» **Provided text**

The AP's analysis reveals the enormous scope of the U.S. housing market bust and how unevenly the burdens are spread, both geographically and demographically. And the situation is worsening - a record 10 percent of U.S. homeowners with a mortgage are at least one payment behind or were in foreclosure as of last fall, compared with 7.5 percent a year earlier and just under 6 percent in 2006.

The burden is clearly more arduous among minority households, the AP analysis found.

Just under a third of Hispanic homeowners spend at least 38 percent of their income on housing expenses, compared with about a quarter of Asian and black households and nearly 16 percent of white households.

In much of the country, the trend is more pronounced. For example, included among
those who spent at least 38 percent of their income on housing are:

About 40 percent of black borrowers in California, Nevada, Oregon and Massachusetts.

More than 30 percent of Asian borrowers in California and Florida.

Nearly half of Hispanic homeowners in Rhode Island and at least 40 percent in Alaska, California, Florida, Hawaii, Maryland, New Jersey and New York.

» **Given data**
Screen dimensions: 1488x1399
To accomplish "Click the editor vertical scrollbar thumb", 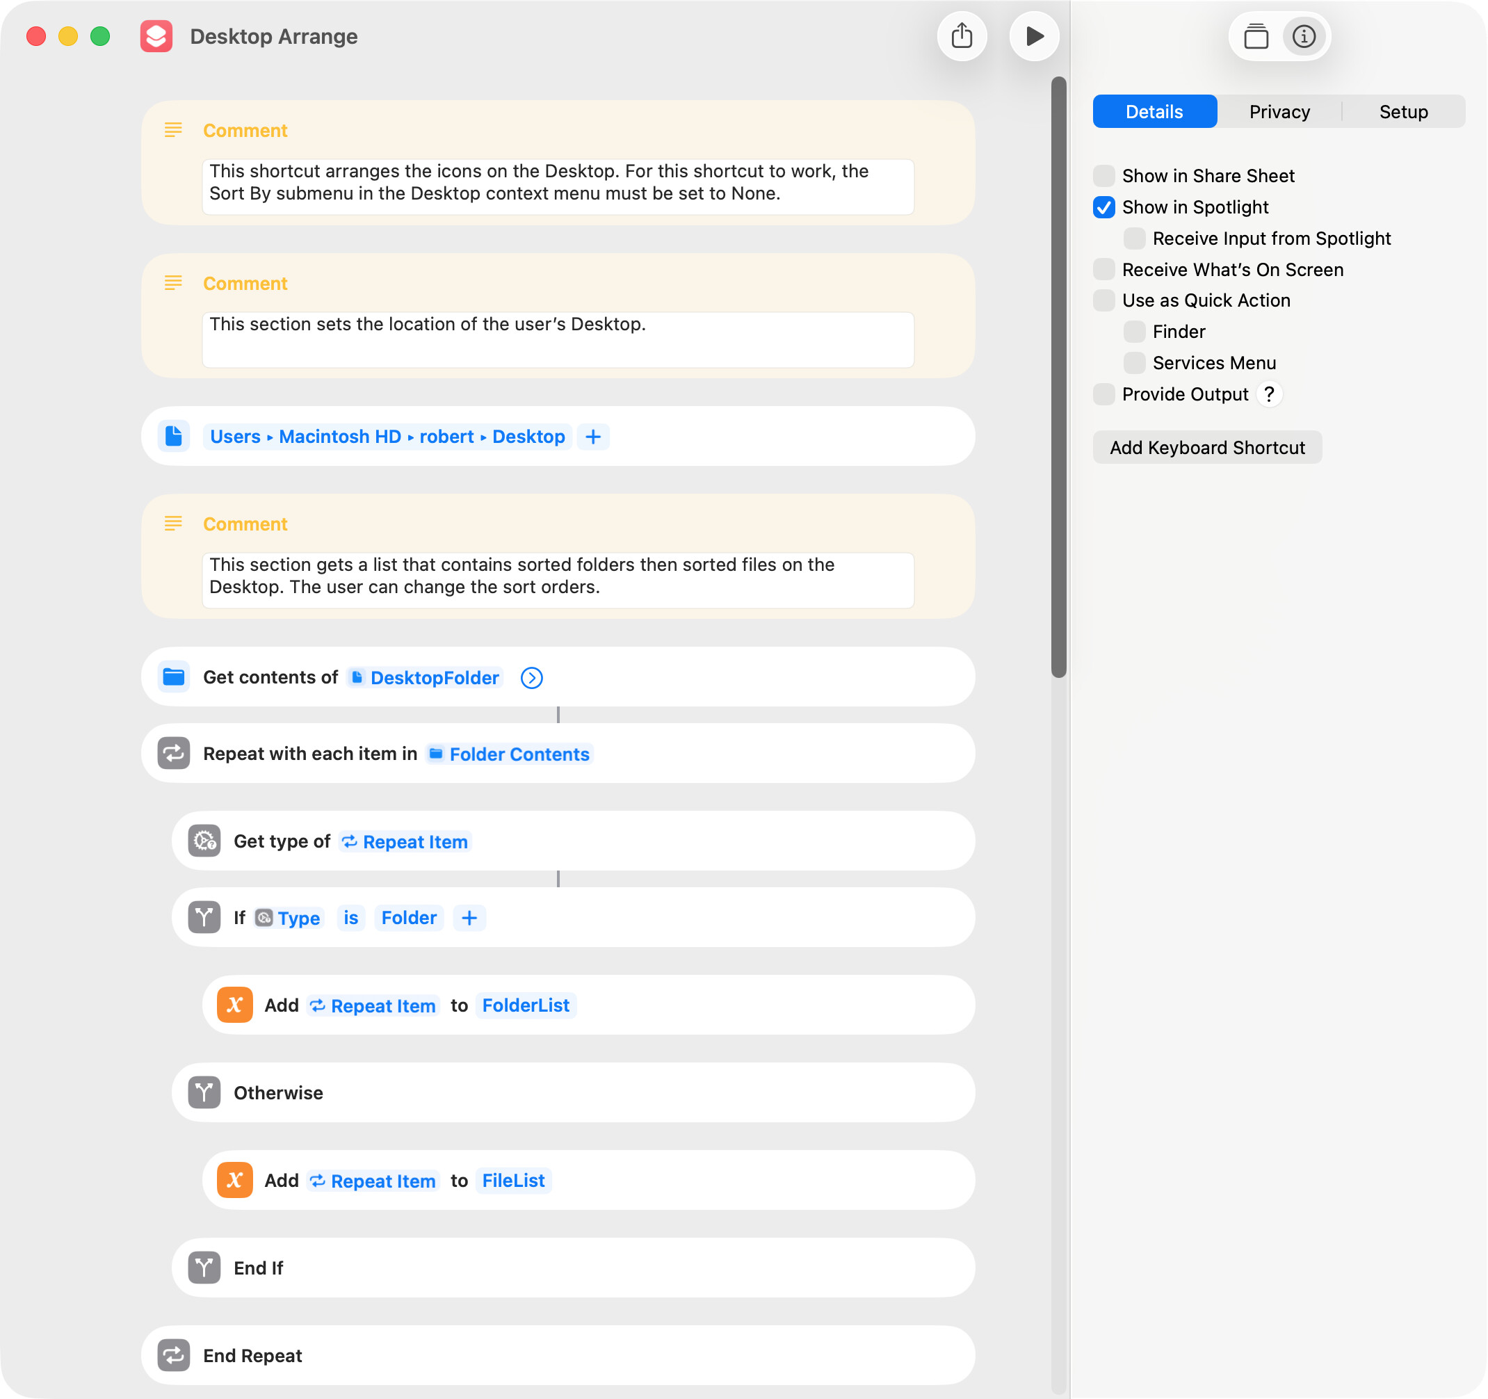I will pyautogui.click(x=1058, y=374).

» **To do**
Please carry on the passage about the U.S. housing bust and homeowners' housing costs, starting after its last sentence.

» **Written response**
Many Latino families wound up with expensive subprime mortgages because they often have cash income and no bank account, said Janis Bowdler, associate director for wealth building at National Council of La Raza in Washington.

It is common for Latino families to have stable incomes, but limited credit histories - and hence lower credit scores, which lenders use to gauge risk. Many have multiple sources of income, some of it in cash.

During the housing boom, consumer advocates say it was both faster and more profitable for mortgage brokers and loan officers to put Hispanic families in loans that didn't require proof of income, but charged higher interest rates.

"They had them out the door in a fraction of the time," Bowdler said. "They were definitely getting more expensive loans."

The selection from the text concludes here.